Financial services surged 17.4 percent in the first six months from a year earlier, according to China’s statistics authority, as exchanges and brokerages registered surging revenue amid record trading volume. It was the stand out industry as real estate languished and agriculture grew at about half the overall economy’s pace of 7 percent.

The data underscores the fragility of China’s economy as a rout that wiped out almost $4 trillion in market value may shake confidence in the sector. That could dent hopes for a pick up in the second half and mean further stimulus will be needed if Premier Li Keqiang is to meet his 2015 economic expansion target of about 7 percent.

“Even if the stock market stabilises, growth of financial services won’t be as fast as it was in the first half,” said Wang Tao, chief China economist at UBS Group in Hong Kong. “The government needs to further boost infrastructure investment.”

She estimates, if the financial sector’s value added went back to pre-boom levels, its second-half contribution to GDP growth will be about 0.5 percentage point lower than it was in the first.

Manufacturing rose 6 percent from a year earlier in the first six months, while construction expanded 7 percent, the data breakdown showed. The services sector expanded 8.4 percent in the first half and accounts for 49.5 percent of GDP.

Brokerage Boom

Exchanges, brokers and banks were the first to benefit from the spike in equity trading. The nation’s brokers gained more profit in the first half of this year than all of 2014, according to statements on the Securities Association of China’s website.

The sector also supported employment, as labor demand from finance rose 17.5 percent in the three months ending June from a year earlier, according to the Ministry of Human Resources and Social Security. That compares to a deteriorating nationwide picture - the overall ratio of jobs available to job seekers dropped to 1.06 last quarter from 1.11 a year earlier.

Material supplied
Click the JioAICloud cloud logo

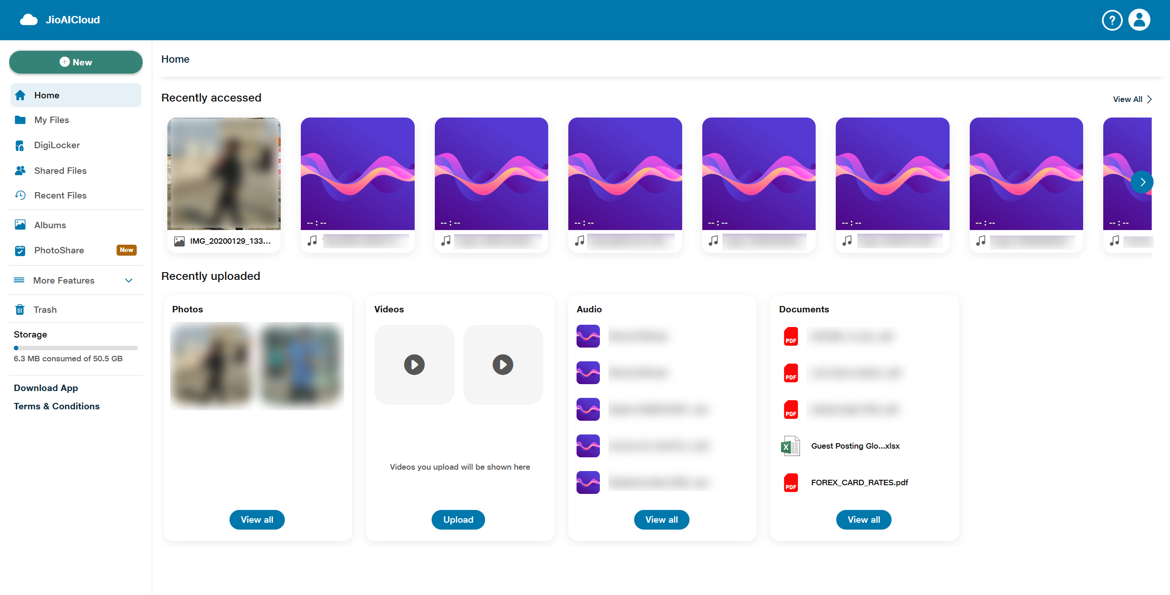tap(29, 20)
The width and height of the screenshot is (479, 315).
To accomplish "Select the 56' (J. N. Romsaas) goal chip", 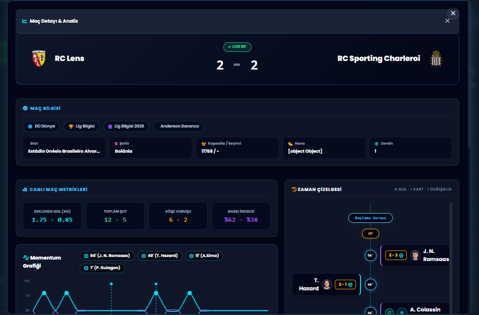I will point(107,256).
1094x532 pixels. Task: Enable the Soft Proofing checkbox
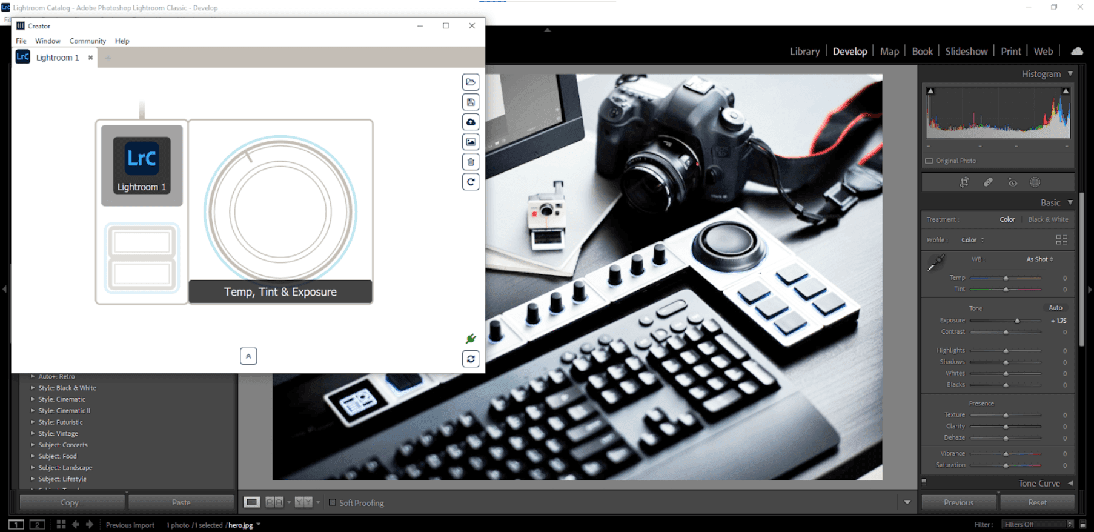(x=332, y=502)
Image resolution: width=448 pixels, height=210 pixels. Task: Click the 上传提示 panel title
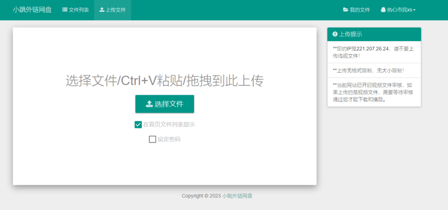click(x=350, y=34)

Written tasks
• 1. From the passage on China's first-half growth, quote the stretch from "Brokerage Boom" through "of China’s website.".
• 2. According to the passage on China's first-half growth, how much did manufacturing rise from a year earlier in the first six months?
None of the lines are needed here.

Per-task answers
• 1.
Brokerage Boom

Exchanges, brokers and banks were the first to benefit from the spike in equity trading. The nation’s brokers gained more profit in the first half of this year than all of 2014, according to statements on the Securities Association of China’s website.

• 2. 6 percent